| JOB 1 |
Answer these questions about the antiques valuation text:
(a) What value was put on the flintlock shotgun cartridge filler/measure?
(b) In what year did the siege of Sidney street take place?
(c) What was used to examine the smaller jewelry items?
| JOB 2 |
Resume the antiques valuation text from its last sentence, keeping the same style.

| DOCUMENT SECTION |
Art deco bronzes were valued at approximately £500. He was intrigued by a paper mâché tortoiseshell snuff box, which came with an interesting story.
There was even a flintlock shotgun cartridge filler/ measure dating back to 19th century when black gunpowder was used. He valued it at £30.
Another unusual item was a military Police Truncheon valued at £30 to £40; this belonged to a member’s great uncle, who was a volunteer in the Special Constabulary in London. Apparently, her great Uncle, when he was part of the Police Force, used it at the famous siege of Sidney street in 1911.
He used a pocket magnifying glass to examine smaller jewellery items.
One diamond ring was valued between £3,000 to £4,000. He explained that gold was higher in value than silver, which made the owner of a gold 9 carat necklace very happy.
There were a few gold and enamel watches dated around 1886, which were 18 carat gold.
The largest item was a lovely large silver bowl which was, unfortunately, silver plated.
It was dated around 1929 having no hallmark so the value was only between £50 to £70.
There were some valuable pieces of Royal Worcester bone china. He was enchanted by a silver Victorian apple corer, with a handle made from a bone; he thought there should be a parer with it.

| Items from a dataset |
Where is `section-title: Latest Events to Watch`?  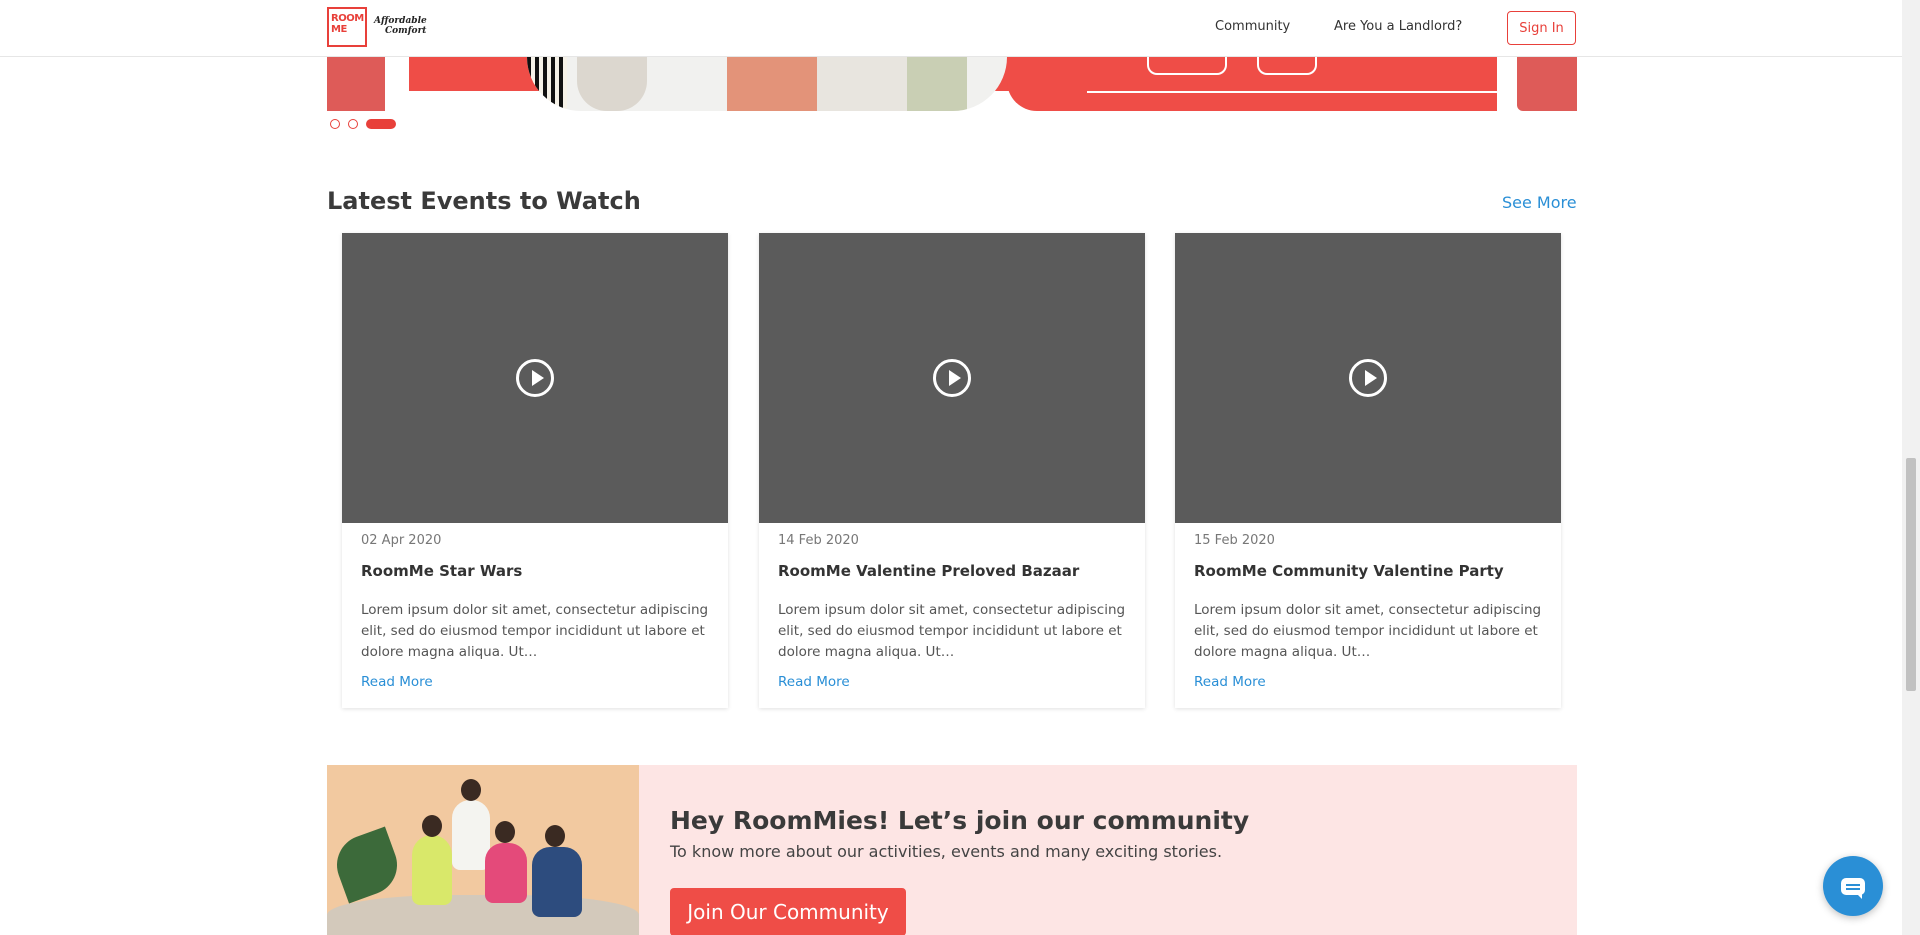
section-title: Latest Events to Watch is located at coordinates (484, 201).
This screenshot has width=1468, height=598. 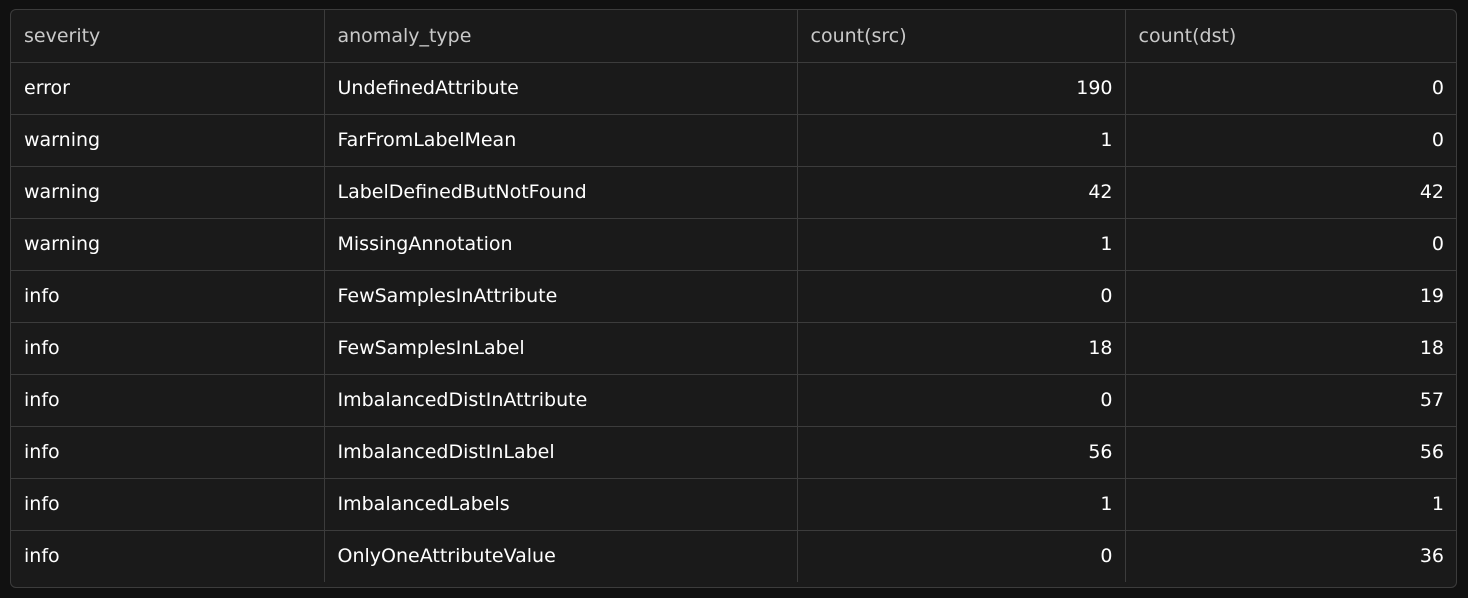 I want to click on count-src-cell: 56, so click(x=962, y=452).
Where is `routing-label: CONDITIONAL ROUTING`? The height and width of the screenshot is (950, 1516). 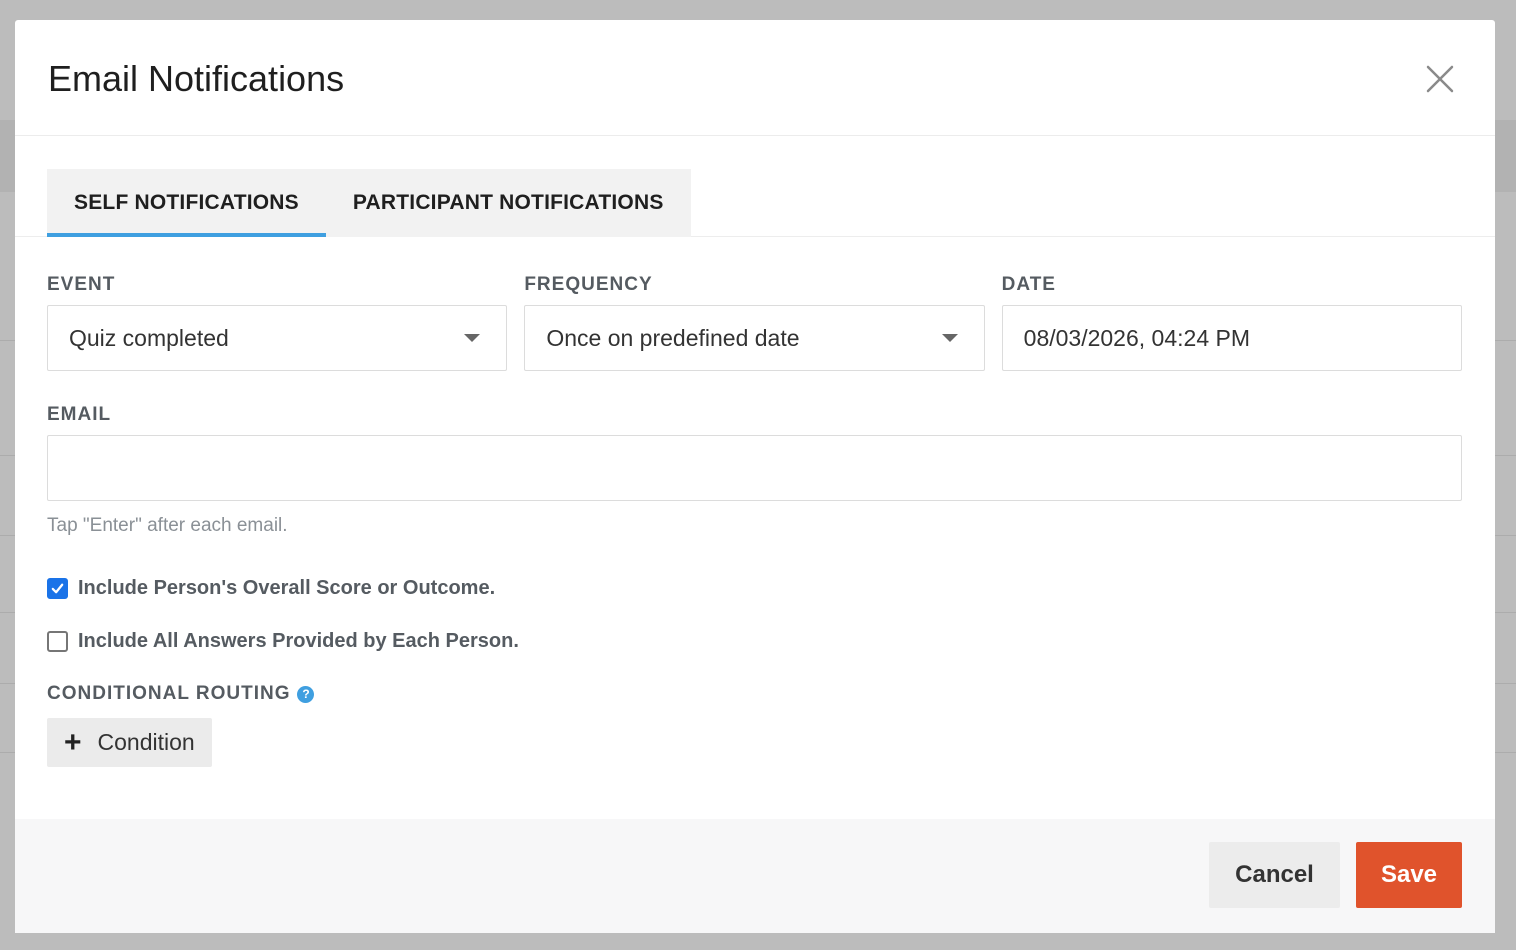 routing-label: CONDITIONAL ROUTING is located at coordinates (169, 694).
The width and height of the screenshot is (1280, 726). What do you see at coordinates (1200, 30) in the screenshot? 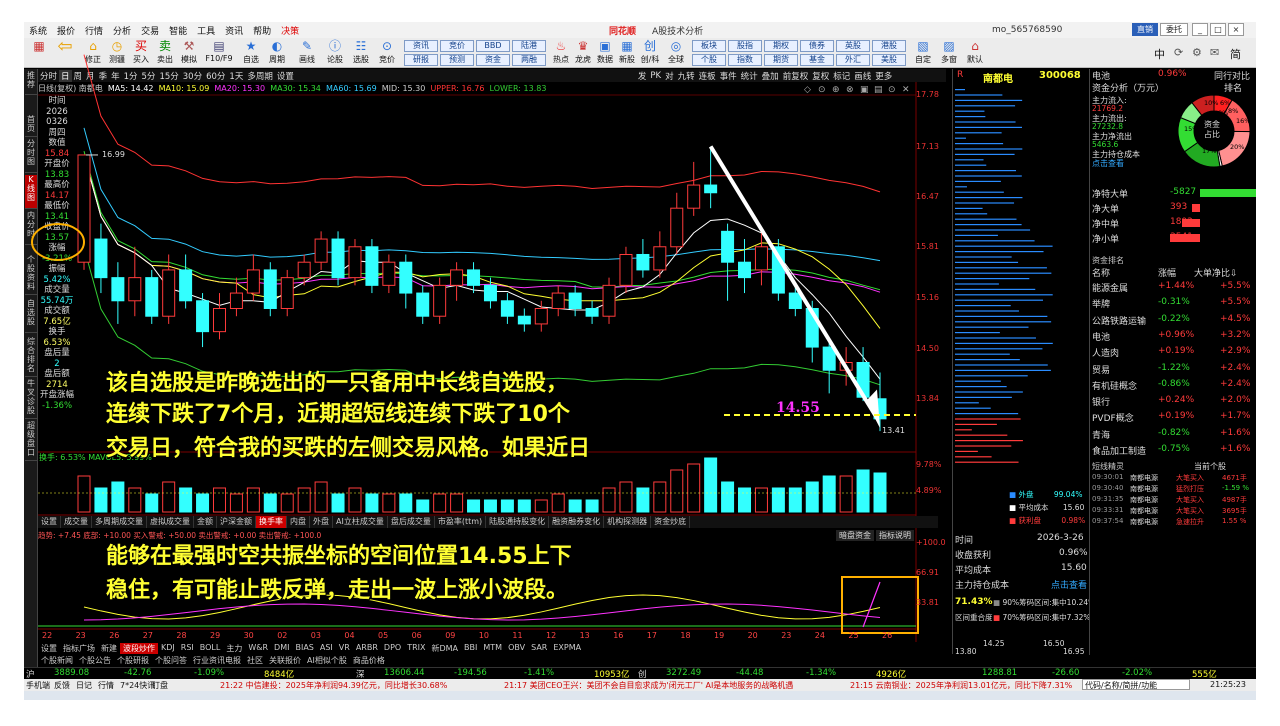
I see `minimize-button: _` at bounding box center [1200, 30].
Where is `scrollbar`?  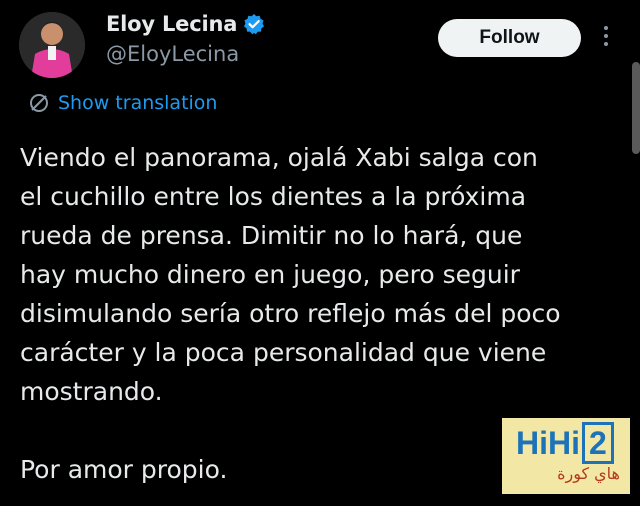
scrollbar is located at coordinates (636, 108).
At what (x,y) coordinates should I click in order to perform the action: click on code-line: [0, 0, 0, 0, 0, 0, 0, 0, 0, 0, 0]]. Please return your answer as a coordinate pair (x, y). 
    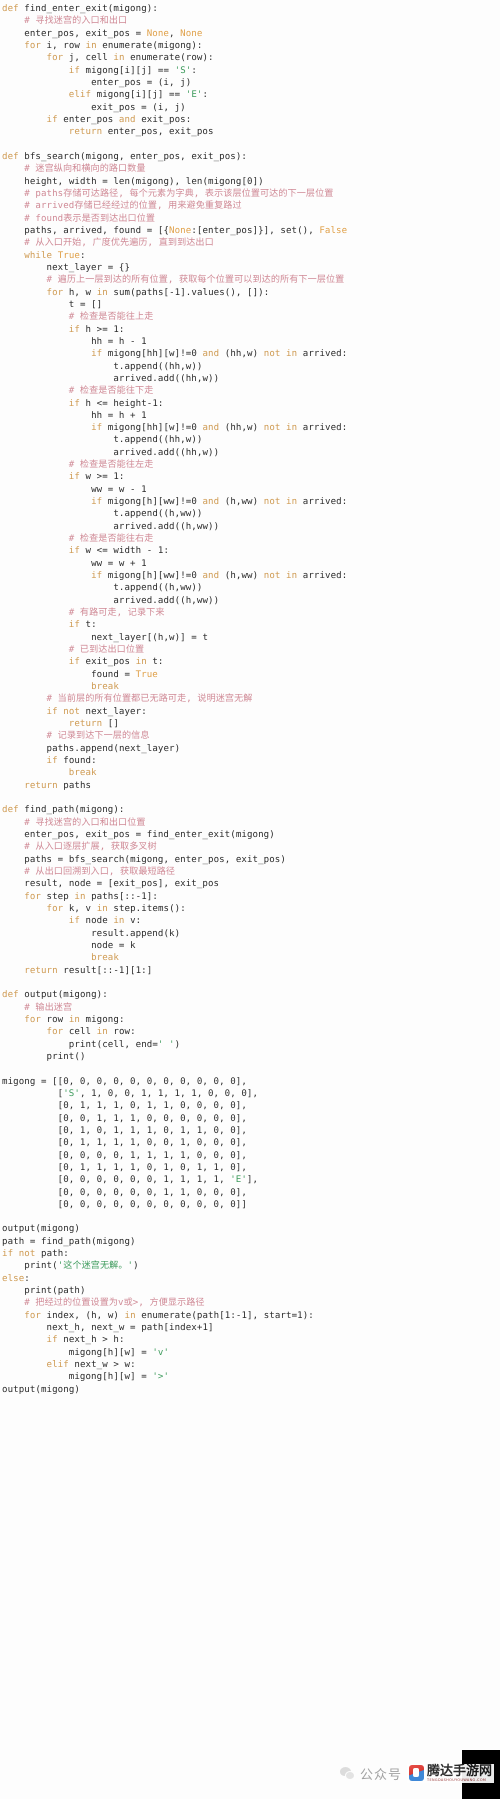
    Looking at the image, I should click on (124, 1204).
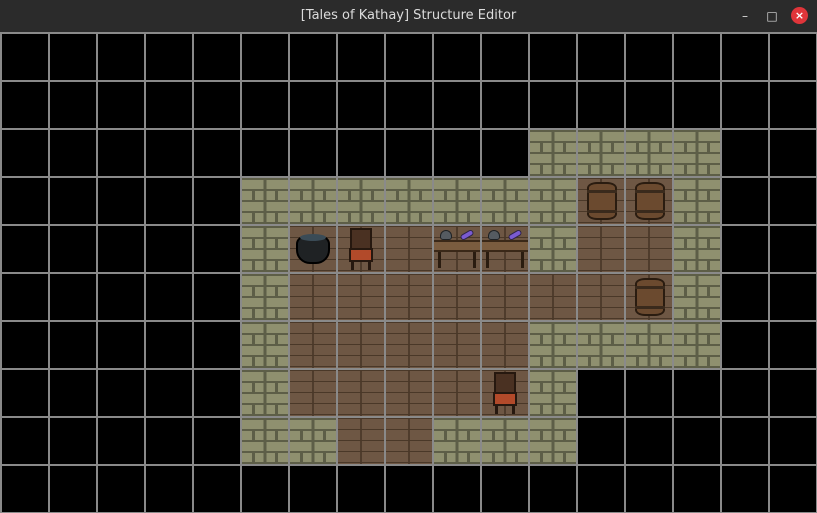  Describe the element at coordinates (313, 249) in the screenshot. I see `pot-tile` at that location.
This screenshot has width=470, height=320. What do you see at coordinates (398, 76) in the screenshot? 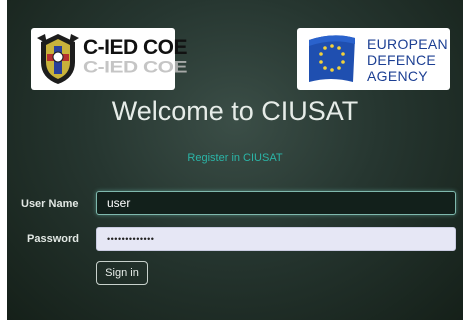
I see `eda-line-3: AGENCY` at bounding box center [398, 76].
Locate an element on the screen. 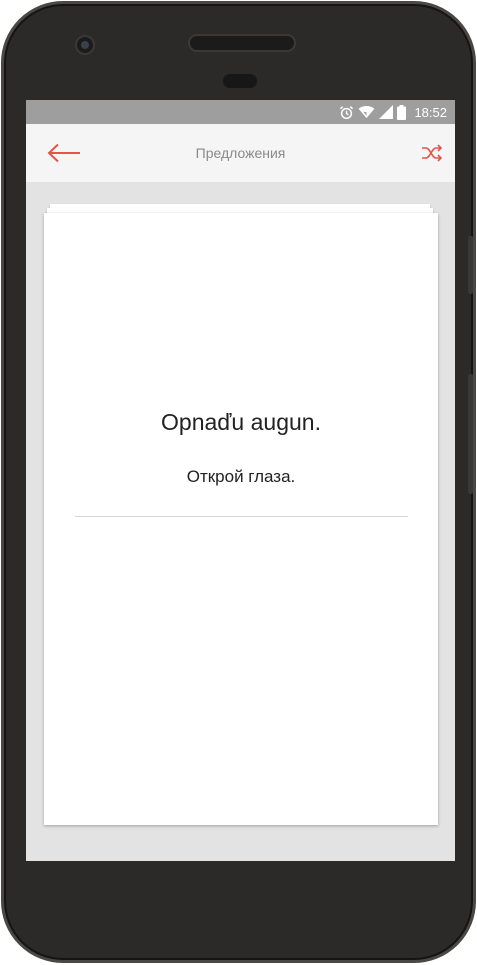 The height and width of the screenshot is (965, 477). page-title: Предложения is located at coordinates (240, 153).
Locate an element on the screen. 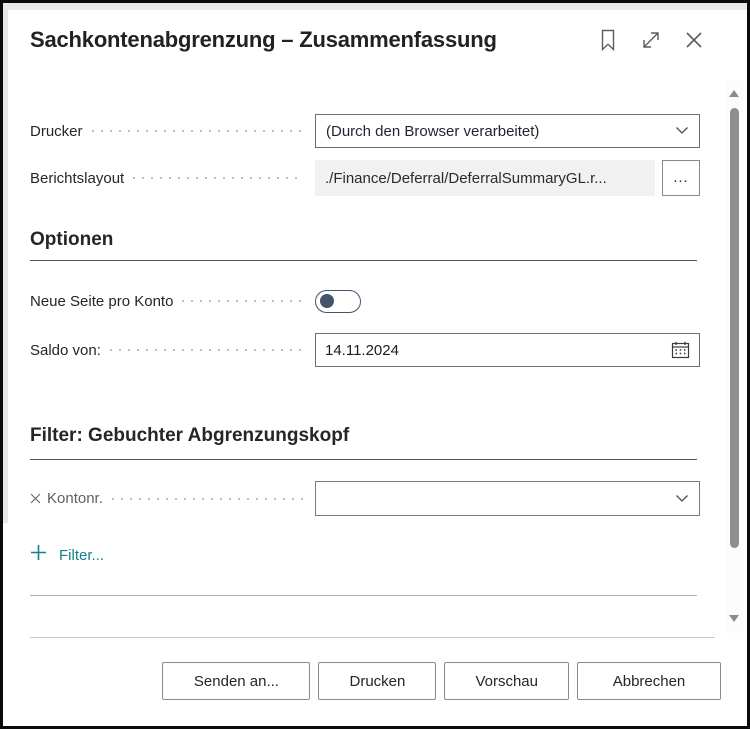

| EXERCISE RESULT 1 |
(a) £30
(b) 1911
(c) A pocket magnifying glass

| EXERCISE RESULT 2 |
He estimated the value to be around £150; this was his favourite item of the day.
The members learnt that limited edition Royal Mint coins rarely increased in value unless they were gold. One member had a collection of Chinese coins, some of which were square with a hole in the middle, made of unknown metal.
He was very enthusiastic about a statue of a fisher girl, hand made in ivory with a value of £150 to £170.
Congratulations to our quiz team, Helen Perry, Ruth-Mary Vaughan, Sheila Brockelbank and Sue Griffiths who participated in the Berkshire WI Inter Quiz Night which took place at Knowl Hill Village Hall on Tuesday, March 26.
Our team were the winners for East Berkshire!
Our next meeting will take place at Crazies Hill Village Hall on Wednesday, May 15 at 2.30pm, when guest speaker will the Headmistress of Crazies Hill School, Mrs Philippa Chan.
Her talk will be about the History of the Village School.